→ Problem requirements
Would you retype exactly the lines below, from the one containing "At what coordinates" through the end of the entries, both ends included, but not the pictures?

[Opening Records provided section]

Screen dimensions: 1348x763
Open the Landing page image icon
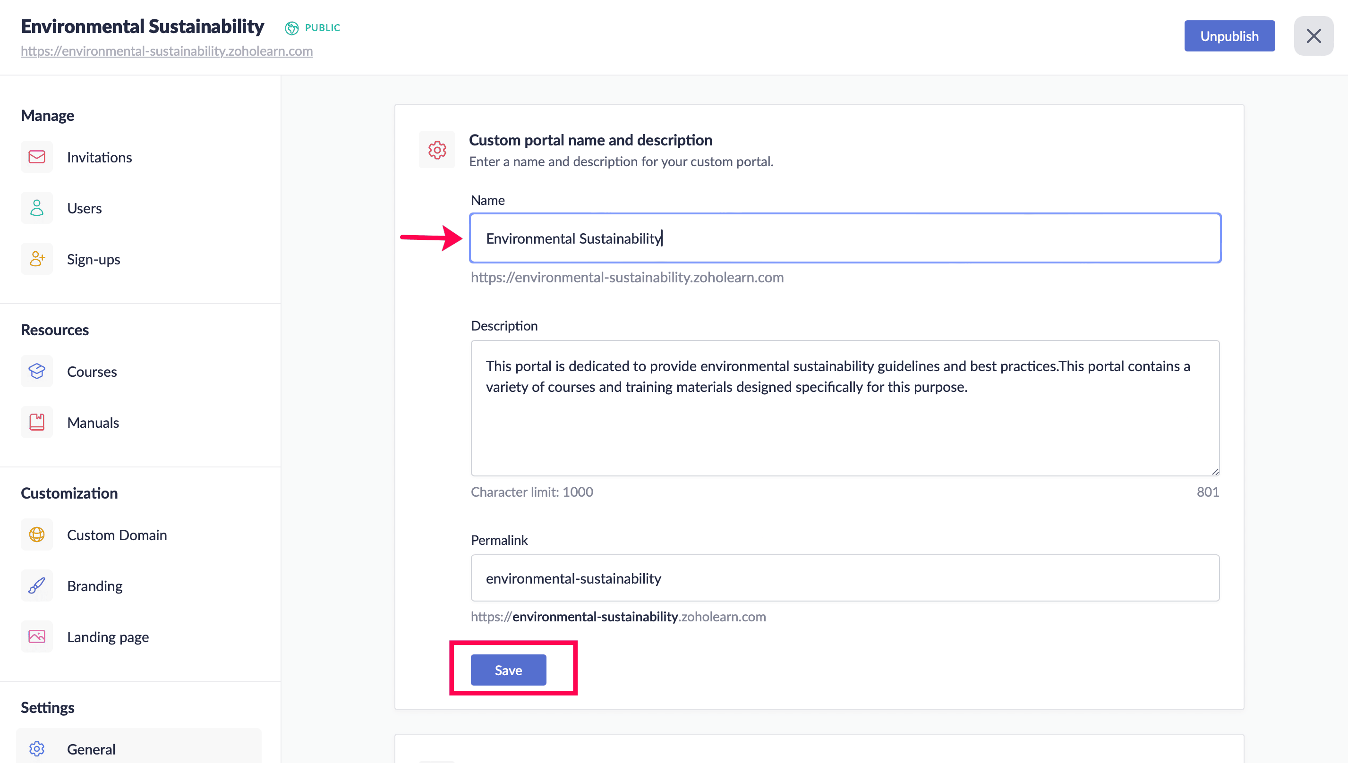pos(37,637)
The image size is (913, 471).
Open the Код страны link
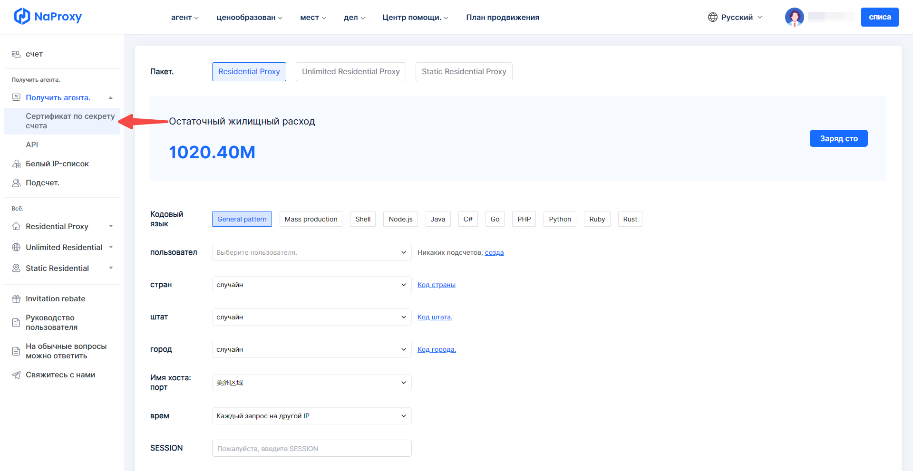(x=436, y=285)
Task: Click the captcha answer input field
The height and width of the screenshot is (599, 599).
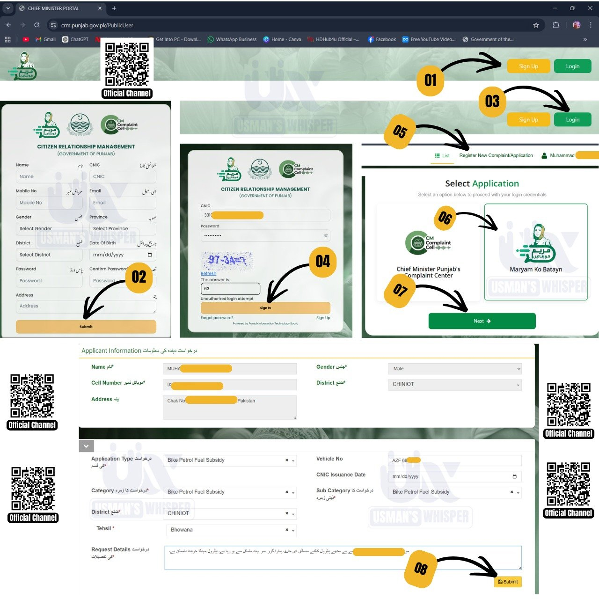Action: [230, 288]
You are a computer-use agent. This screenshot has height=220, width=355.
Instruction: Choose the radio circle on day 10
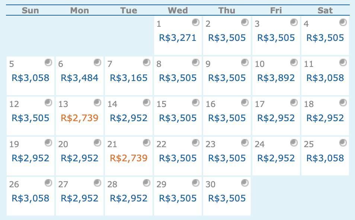point(294,62)
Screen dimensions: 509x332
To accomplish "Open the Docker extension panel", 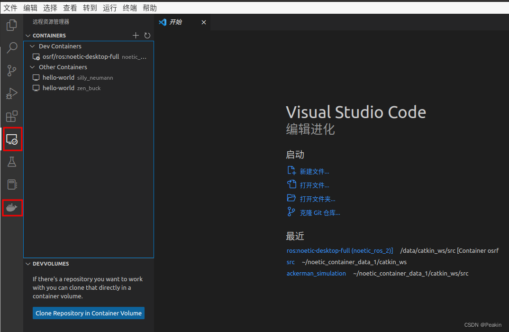I will [11, 208].
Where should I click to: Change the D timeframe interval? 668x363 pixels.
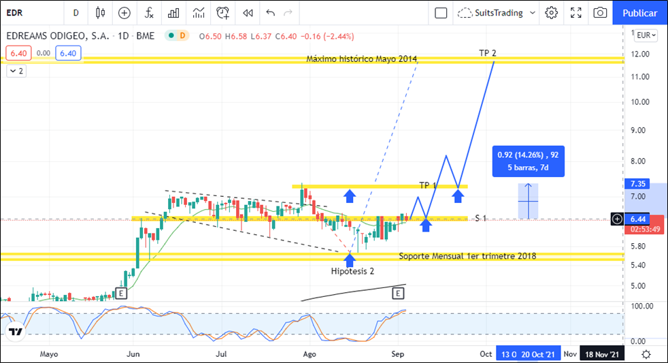point(76,12)
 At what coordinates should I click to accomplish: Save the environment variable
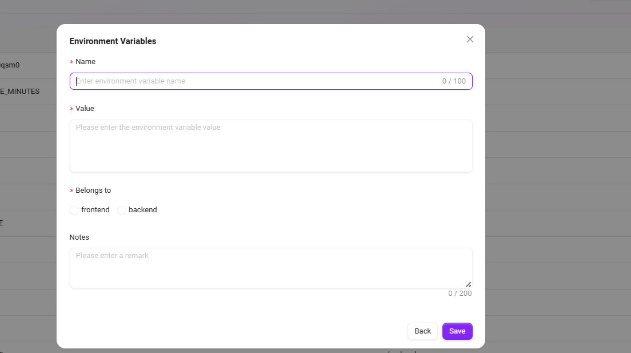point(457,331)
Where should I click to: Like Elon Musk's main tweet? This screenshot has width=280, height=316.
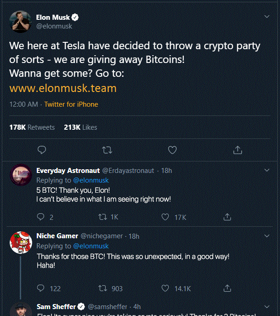pos(172,150)
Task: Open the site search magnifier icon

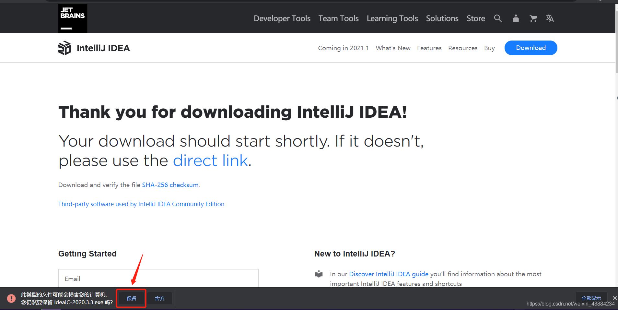Action: click(498, 18)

[Closing Records provided section]

→ Task answer
 At what coordinates should I click to accomplish: Save the environment variable
point(457,331)
Where should I click to: Like Elon Musk's main tweet? This screenshot has width=280, height=316.
pos(172,150)
Task: Open the site search magnifier icon

Action: click(498, 18)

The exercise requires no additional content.